++++ TESTO PROPOSTO ++++

Altre missioni spaziali realizzate in passato avevano già permesso di scoprire diverse fluttuazioni riconducibili al metano nell’atmosfera di Marte, ma nessuna sonda o rover aveva permesso di ottenere dati come quelli raccolti da Curiosity. Sulla base di queste informazioni i ricercatori potranno creare nuove simulazioni per capire meglio alcuni fenomeni legati all’atmosfera marziana. Curiosity non è però dotato di strumentazioni adatte per approfondire più di tanto le ricerche sul metano e sulla sua provenienza. Future missioni, già in programma, permetteranno di misurare in modo più accurato l’atmosfera e di conseguenza dare informazioni più precise su uno dei principali indizi per scoprire se da qualche parte, oltre la Terra, ci sia la vita.

++++

* CONSEGNE DELL'ESERCIZIO *
- 1) Secondo il testo proposto, che cosa permetteranno di misurare in modo più accurato le future missioni già in programma?
- 2) Trascriva fedelmente la parte del testo proposto che si apre con le parole contenenti "Altre missioni spaziali" e si chiude con "sia la vita.".
Le righe riportate di seguito non hanno alcun legame con il testo proposto.

++++ DATI GREZZI ++++

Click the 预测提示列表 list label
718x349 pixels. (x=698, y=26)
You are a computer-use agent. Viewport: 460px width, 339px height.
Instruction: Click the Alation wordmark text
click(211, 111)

++++

* ELENCO DELLE SOLUZIONI *
- 1) L'atmosfera.

- 2)
Altre missioni spaziali realizzate in passato avevano già permesso di scoprire diverse fluttuazioni riconducibili al metano nell’atmosfera di Marte, ma nessuna sonda o rover aveva permesso di ottenere dati come quelli raccolti da Curiosity. Sulla base di queste informazioni i ricercatori potranno creare nuove simulazioni per capire meglio alcuni fenomeni legati all’atmosfera marziana. Curiosity non è però dotato di strumentazioni adatte per approfondire più di tanto le ricerche sul metano e sulla sua provenienza. Future missioni, già in programma, permetteranno di misurare in modo più accurato l’atmosfera e di conseguenza dare informazioni più precise su uno dei principali indizi per scoprire se da qualche parte, oltre la Terra, ci sia la vita.